記述されてきた通り、本発明のナノ粒子は、それらのアミノ酸配列の少なくとも１個のアミノ酸が異なる集団内の少なくとも２つの融合タンパク質により不均一な融合タンパク質の集団を備える。当業者であれば、本明細書に記載されている通り、融合タンパク質の不均一集団が、タンパク質のＳＡ部分を含む融合タンパク質におけるいずれかの位置に存在する上述のアミノ酸差によるものであり得ることが認められよう。しかし、本発明の好まれるナノ粒子は、単一のナノ粒子が、インフルエンザウイルスの２つ以上の型、亜型または系統に対する免疫応答を誘発することができるナノ粒子である。結果的に、好まれるナノ粒子は、融合タンパク質の不均一集団を備えるナノ粒子であって、不均一集団内の少なくとも２つの融合タンパク質が、それらの免疫原性部分の配列の少なくとも１個のアミノ酸が異なるナノ粒子である。好まれるナノ粒子の融合タンパク質が、免疫原性部分以外の領域に配列差を有することから除外されないことを理解されたい。

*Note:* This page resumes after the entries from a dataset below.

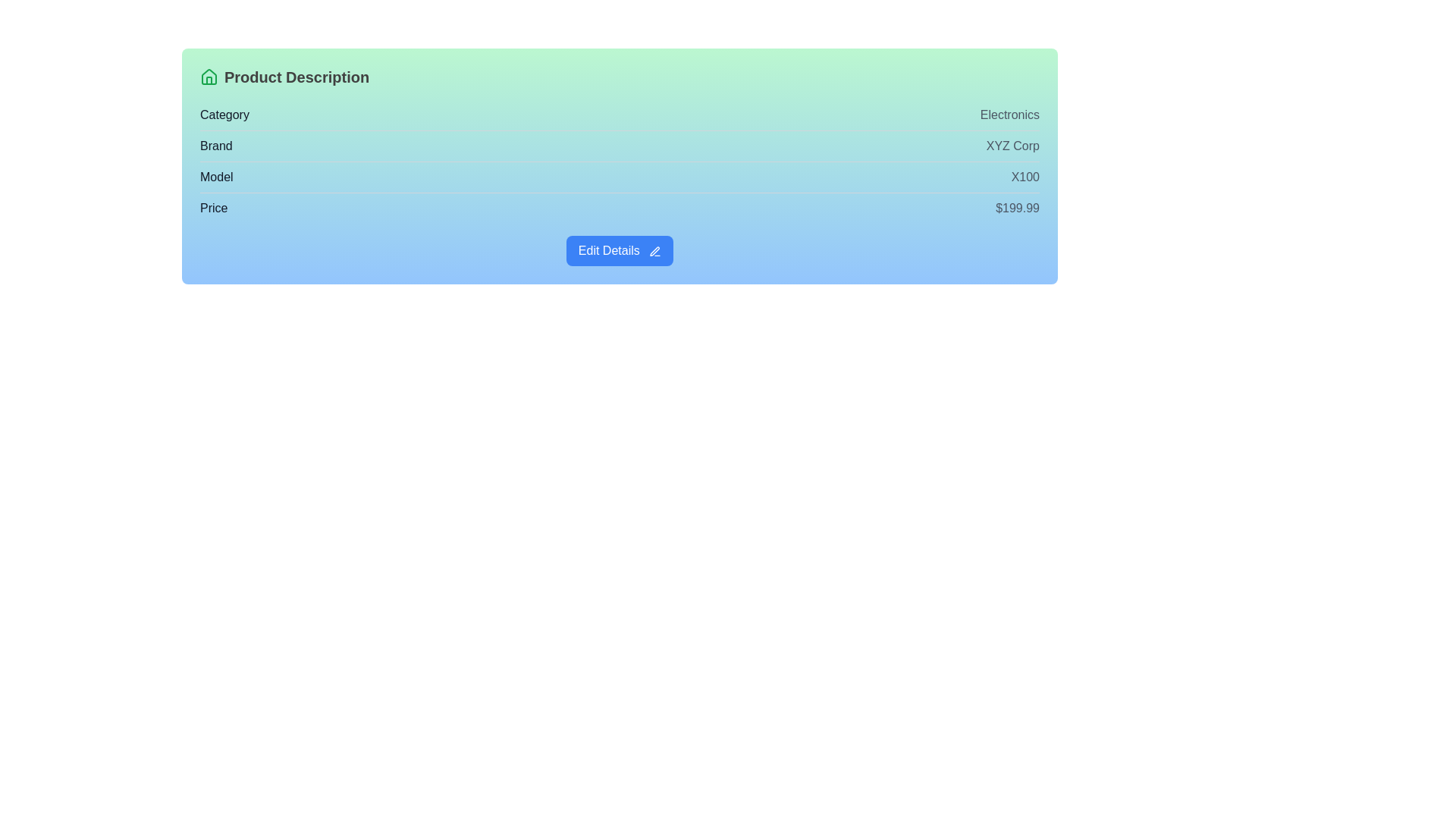  What do you see at coordinates (213, 208) in the screenshot?
I see `the static text label indicating the nature of the corresponding value '$199.99', located in the lower-left area of the blue section containing the product details` at bounding box center [213, 208].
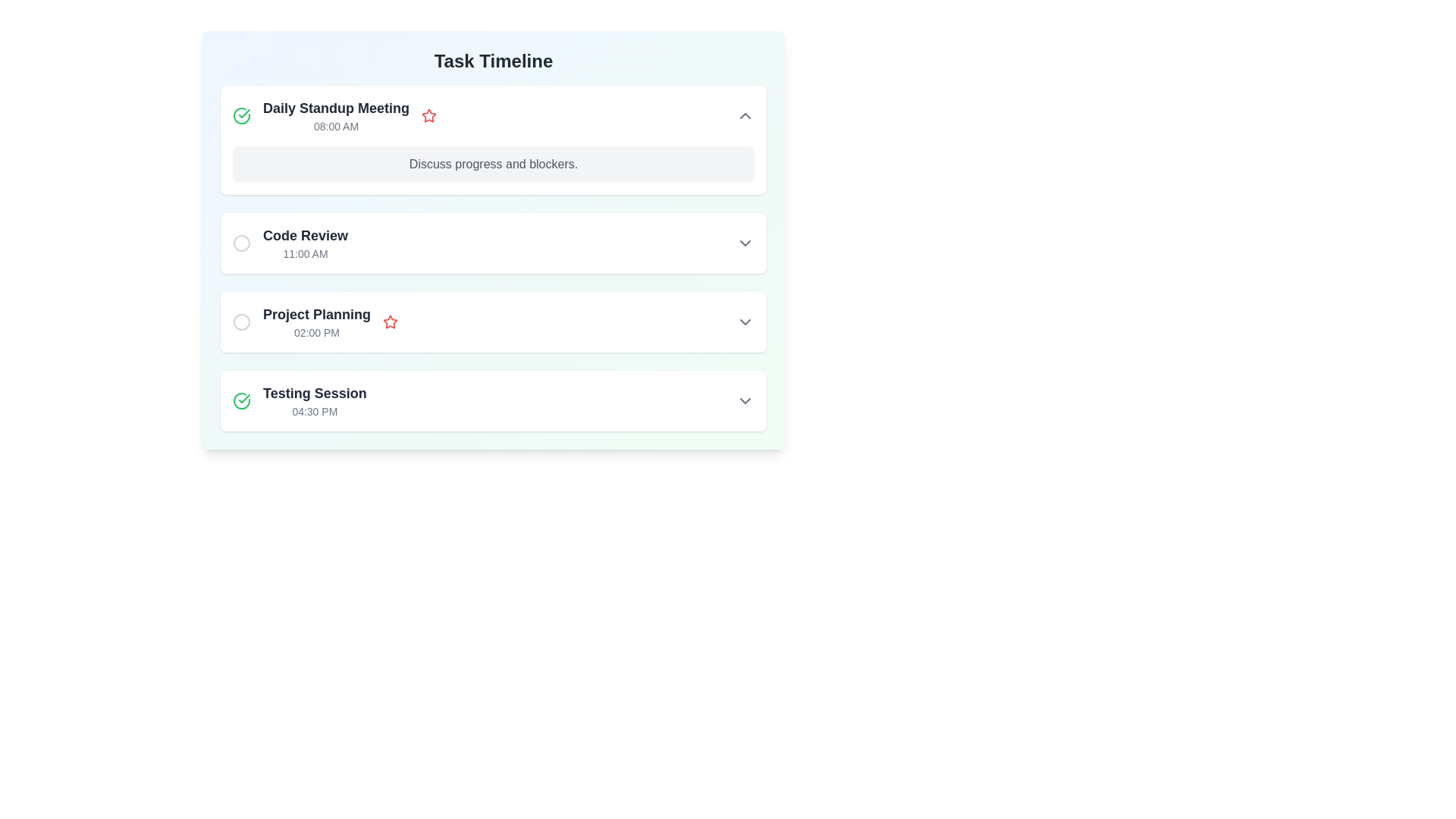  Describe the element at coordinates (315, 321) in the screenshot. I see `the textual label group containing 'Project Planning' and '02:00 PM' located in the third entry of the 'Task Timeline' list` at that location.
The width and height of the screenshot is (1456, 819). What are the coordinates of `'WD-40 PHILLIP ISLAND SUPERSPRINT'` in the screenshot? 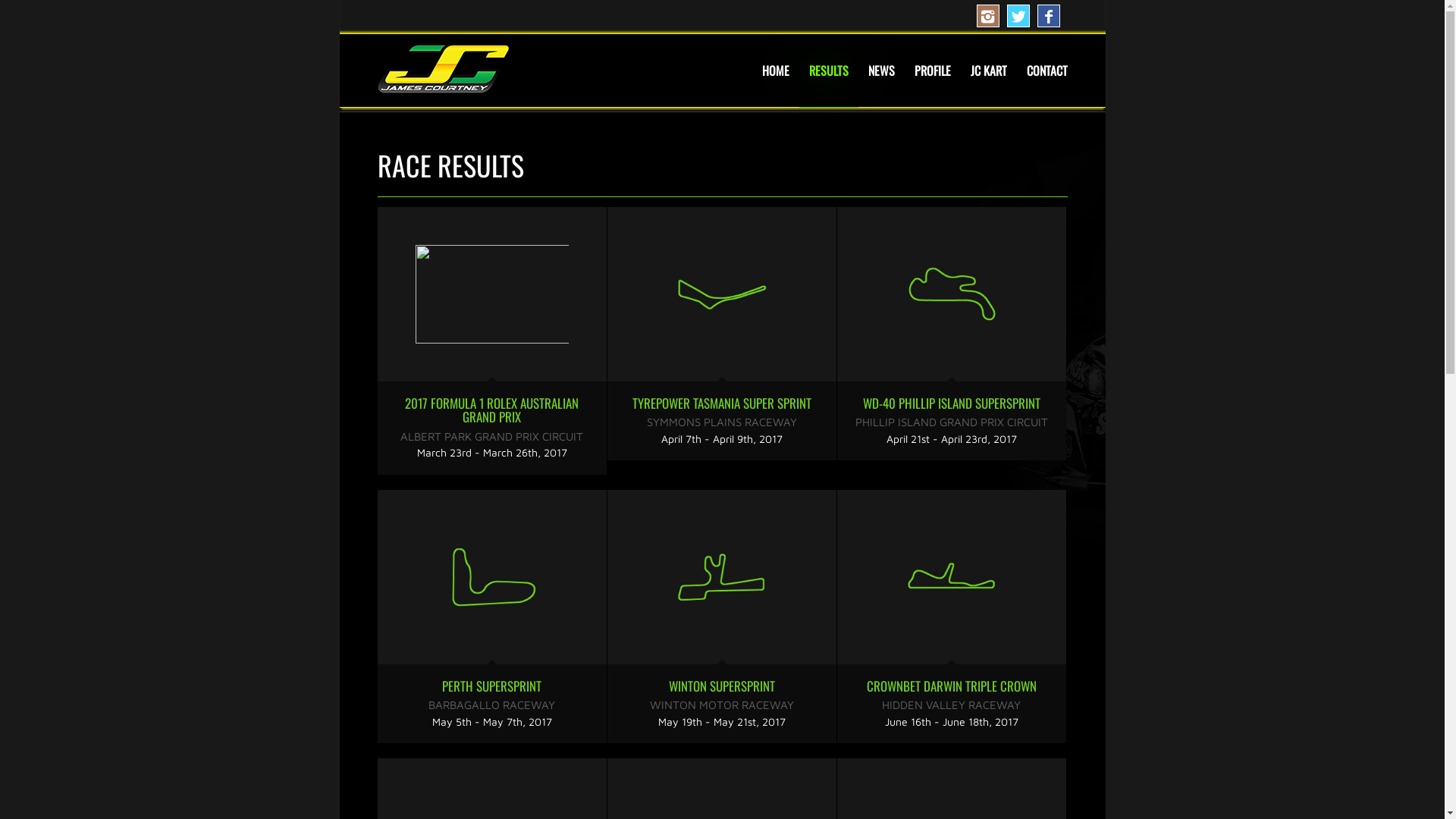 It's located at (950, 402).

しかし、インフルエンザウイルスの２つ以上の型、群、亜型または系統に対する免疫応答を誘発するために、
好まれるナノ粒子は、それらの免疫原性部分における少なくとも１個のアミノ酸残基が異なる少なくとも２つの融合タンパク質を備える。当業者であれば、２つの融合タンパク質の免疫原性部分のアミノ酸配列における差が、２つの異なる免疫原性部分（すなわち、免疫原性部分の２つの種）を、２つの異なる受容体（例えば、Ｂ細胞、Ｔ細胞等）によって認識させてもさせなくてもよいことが理解できよう。認識における斯かる差またはその欠如は、例えば、免疫原性部分における対応するアミノ酸残基の間の特性の差や、配列が異なる位置（すなわち、アミノ酸残基）が、認識されるエピトープの一部であるか否か等の事柄に依存する。好まれる実施形態において、不均一集団は、融合タンパク質の少なくとも２つの種を備え、この種のそれぞれの免疫原性部分は、同じＢ細胞受容体、Ｔ細胞受容体および／または抗体によって認識される。よって、一実施形態において、本発明のナノ粒子は、交差反応性免疫応答（インフルエンザウイルスの２つ以上の型、亜型または系統に対する免疫応答）を誘発する。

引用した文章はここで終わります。